SUPPLIED TEXT
════════════════════

When you are part of the team at Thermo Fisher Scientific, you’ll do important work, like helping customers in finding cures for cancer, protecting the environment, or making sure our food is safe.
Your work will have a real-world impact, and you’ll be supported in achieving your career goals.
How will you make an impact?
Data Engineer , based out of Shanghai, China location, will join the Corporate ETO Platform Solutions , Data Science and Digital Marketing Team .
will be working with business leaders and team members to develop data ingestion pipelines, delta lakes, lake houses, and data warehouses across a variety of infrastructure (both on-prem and cloud).
The Candidate must be able to work effectively in an agile team to design, develop, and maintain data structures for the Data warehouse.
This position offers an exciting opportunity to work on processes that interface with multiple systems including AWS, Oracle, Middleware, and ERPs.
What will you do?

════════════════════

COLLECTED DATA
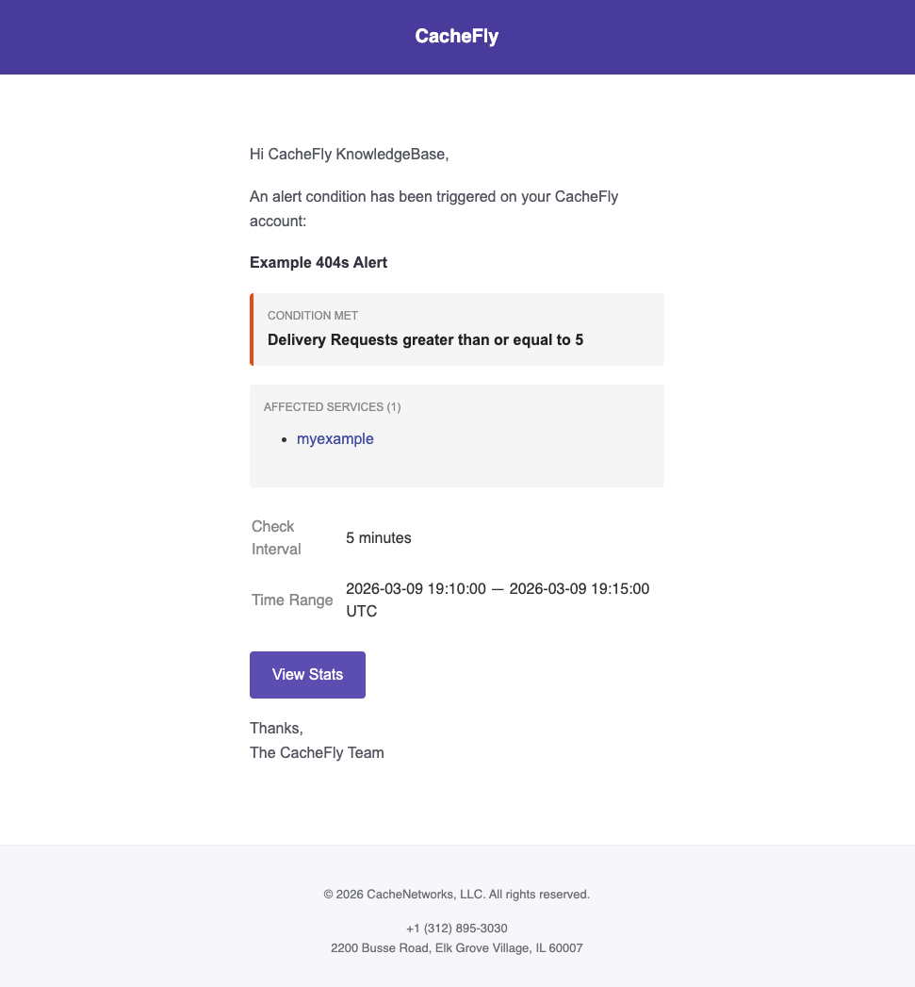The image size is (915, 987).
Task: Click the orange bar beside condition box
Action: 252,329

════════════════════

PROBLEMS TO SOLVE
• A. Translate this sentence from the job posting into Spanish: "This position offers an exciting opportunity to work on processes that interface with multiple systems including AWS, Oracle, Middleware, and ERPs."
• B. Quote the stretch of the job posting from "The Candidate must" through "will you do?".

SOLUTIONS TO THE EXERCISE
• A. Este puesto ofrece una oportunidad emocionante de trabajar en procesos que interactúan con múltiples sistemas, entre ellos AWS, Oracle, Middleware y ERP.

• B.
The Candidate must be able to work effectively in an agile team to design, develop, and maintain data structures for the Data warehouse.
This position offers an exciting opportunity to work on processes that interface with multiple systems including AWS, Oracle, Middleware, and ERPs.
What will you do?